Background: Magnetic resonance imaging (MRI) is useful in the diagnosis of clinically significant prostate cancer (csPCa). MRI-derived radiomics may support the diagnosis of csPCa.

Purpose: To investigate whether adding radiomics from biparametric MRI to predictive models based on clinical and MRI parameters improves the prediction of csPCa in a multisite-multivendor setting.

Material and methods: Clinical information (PSA, PSA density, prostate volume, and age), MRI reviews (PI-RADS 2.1), and radiomics (histogram and texture features) were retrieved from prospectively included patients examined at different radiology departments and with different MRI systems, followed by MRI-ultrasound fusion guided biopsies of lesions PI-RADS 3-5. Predictive logistic regression models of csPCa (Gleason score ≥7) for the peripheral (PZ) and transition zone (TZ), including clinical data and PI-RADS only, and combined with radiomics, were built and compared using receiver operating characteristic (ROC) curves.

Results: In total, 456 lesions in 350 patients were analyzed. In PZ and TZ, PI-RADS 4-5 and PSA density, and age in PZ, were independent predictors of csPCa in models without radiomics. In models including radiomics, PI-RADS 4-5, PSA density, age, and ADC energy were independent predictors in PZ, and PI-RADS 5, PSA density and ADC mean in TZ. Comparison of areas under the ROC curve (AUC) for the models without radiomics (PZ: AUC = 0.82, TZ: AUC = 0.80) versus with radiomics (PZ: AUC = 0.82, TZ: AUC = 0.82) showed no significant differences (PZ: P = 0.366; TZ: P = 0.171).

Conclusion: PSA density and PI-RADS are potent predictors of csPCa. Radiomics do not add significant information to our multisite-multivendor dataset.

Keywords: PI-RADS; magnetic resonance imaging; multisite-multivendor; prostate cancer; radiomics.

Fig. 1.

Example of regions of interest for extraction of histogram and texture parameters.

Fig. 2.

Model development workflow. The baseline model (left) comprising clinical parameters, including PSA and PI-RADS; the extended model (right) comprising clinical parameters, including PSA, PI-RADS, and ROI-based parameters.

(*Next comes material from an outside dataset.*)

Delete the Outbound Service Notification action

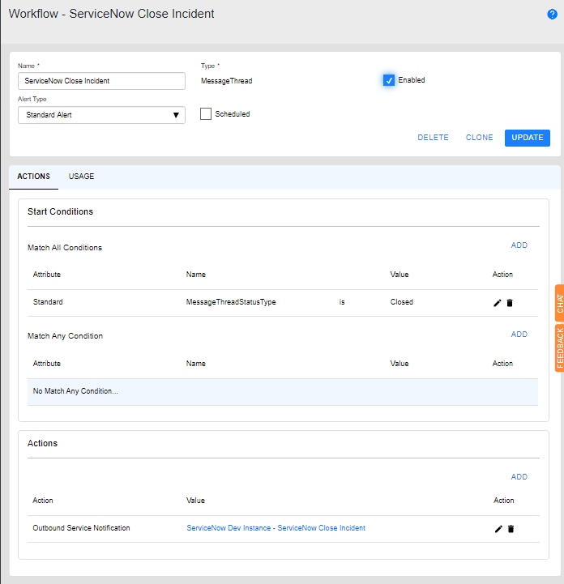tap(511, 529)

PSA, prostate-specific antigen; ROI, region of interest.

Fig. 3.

Flow chart showing numbers and exclusions. *Images were reread in order to comply with PI-RADS v2.1 (released 2019) which implied that some lesions were downgraded to PI-RADS 1-2. csPCa, clinically significant prostate cancer (Gleason score ≥7); ncsPCa, non-clinically significant prostate cancer (Gleason score = 6); PZ, peripheral zone; TZ, transition zone.

Fig. 4.

ROC curves for predictive models for (a) the PZ and (b) the TZ, based on clinical parameters and PI-RADS (baseline), and clinical parameters, PI-RADS, and histogram/texture parameters (extended). PZ, peripheral zone; ROC, receiver operating characteristic; TZ, transition zone.